A proeza lírica que o presidente do IST, professor e autor de ficção científica Rogério Colaço, exibiu no seu último comunicado à ralé despoletou em mim uma salganhada de emoções que nunca pensei sentir. Entre borboletas no estômago e lágrimas de crocodilo, a apatia e a letargia sumiram-se do meu corpo para dar lugar à raiva e à fúria. Tudo isto para manter as aparências, porque fraudulento já eu sou há muito tempo.

Esta amostra de jornal entrevistou há dias o big boss da Alameda. Para surpresa das dez pessoas que lêem esta porcaria regularmente, a única questão premente foi completamente ignorada por este bando de incultos que parecem nunca ter visto o «Alta Definição», o único programa de jeito que passa em canal aberto para além do «Preço Certo». Vim cá para saber o que dizem os olhos do prof. Rogério e voltei apenas para reclamar, mais ou menos o que vocês foram fazer à AGA.

Há dias que não saio do principado do meu sofá e que o sebo e a caspa tomaram conta do meu cabelo. Podia tomar banho ou livrar-me da pseudo-barba que cresce pelo meu pescoço, sim. Mas inflamar a discussão que se formou nas redes sociais em torno da infame carta aberta que por aí circulou, pensar na forma mais eficaz de justificar por lá as cábulas que fiz e que faço, a minha pertença aos grupos WhatsApp e Discord para realização de exames em grupo e, pontualmente, estudar algo de concreto enquanto espero em queue para o próximo jogo ranked de League of Legends parecem-me usos bastante mais produtivos das poucas horas do dia que passo acordado. Afinal, alguém tem de saber resolver o exame, caso contrário não há fraude que nos salve.

Não me importam as acusações de fraude: admito, com orgulho, que sou fraudulento. Aliás, posso dizer que estou absolutamente sereno e tranquilo com as acusações do sr. presidente. Os meus métodos sofisticadíssimos são apenas o resultado de muitos anos a virar frangos na ciência da cábula; desde os meus tempos no pré-escolar que sou assim, e posso agradecê-lo apenas aos efeitos da seleção natural. A quantidade de tempo que passo pedrado tirou-me a memória de longo prazo há muito, mas lembro-me perfeitamente dos métodos rigorosos de cábula que usava no ensino básico.
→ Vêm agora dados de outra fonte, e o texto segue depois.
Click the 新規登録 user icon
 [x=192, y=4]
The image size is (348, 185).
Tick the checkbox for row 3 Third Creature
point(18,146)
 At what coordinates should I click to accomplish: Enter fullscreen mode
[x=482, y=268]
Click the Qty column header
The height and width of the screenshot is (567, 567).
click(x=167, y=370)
Não era por acaso que eu parecia passar o verão, o outono, o inverno e a primavera constipado; era isto que me permitia ter na secretária um pacotinho de lenços sempre à mão sem levantar grandes suspeitas enquanto fazia o meu teste. Ora, é claro que eu tratava previamente de comprimir a matéria para avaliação apenas o suficiente para caber nuns cinco lenços de papel. Cada vez que não sabia responder a alguma pergunta, lá puxava o espirro – atchim! E lá dava eu uma vista de olhos na matéria comprimida em letra absolutamente minúscula. Simples e eficaz.
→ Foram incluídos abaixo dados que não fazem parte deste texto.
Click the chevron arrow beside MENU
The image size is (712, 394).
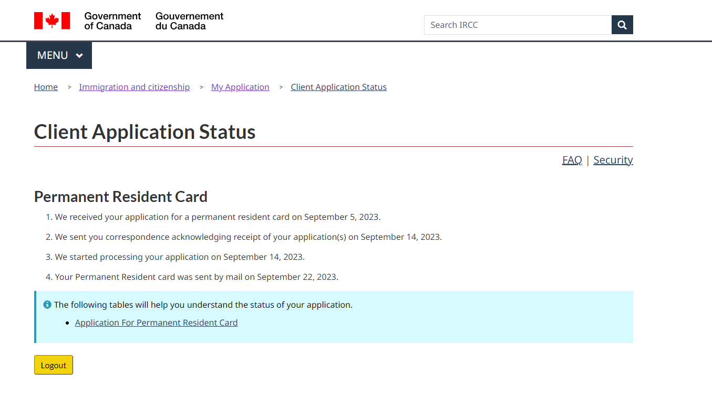[79, 56]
Isto por vezes não era suficiente. Tretas como história, geografia ou biologia eram pesadelos para mim: ou os lenços não chegavam para despejar a matéria toda, ou eu entendia que as minhas constipações constantes já começavam a levantar demasiadas suspeitas entre os dinossauros da escola. Tinha de me reinventar para poder continuar a minha escalada nos rankings do League of Legends sem interrupções para estudar.

Decidi, então, subir a parada. Muitos dos meus professores permitiam que os alunos tivessem consigo uma garrafa de água durante os testes, e claro que em momentos tão exigentes como este os alunos ficavam mais desidratados que em qualquer aula de Educação Física. Ora, as garrafas de água tipicamente contém uma série de informações completamente inúteis que ninguém lê, como a sua composição química, quem engarrafou a água, as condições de conservação adequadas, etc. Eu, um photoshopper com experiência dos memezinhos ultra-fritos que criava e partilhava no 9GAG, alterava toda esta informação para algo de relevante para o meu teste, e mudava o rótulo da garrafinha. Voilà.

Eventualmente, fartei-me destes métodos porque davam demasiado trabalho, e lembrei-me que só no secundário é que tinha de começar a estudar. De alguma forma, lá vim parar ao IST, e até que me vou safando por aqui. A única coisa que mudou com os exames online é já não ter de estimular a minha criatividade para prosseguir com as minhas fraudes. Isto é ainda mais injusto: copiar, assim como cabular, são talentos. Não é para todos, é para quem sabe. Eu, que desde pequenino que torço o pepino, sinto que os meus talentos já não me servem de nada neste instituto. Assim, remeto-me ao League of Legends, como sempre, para sempre.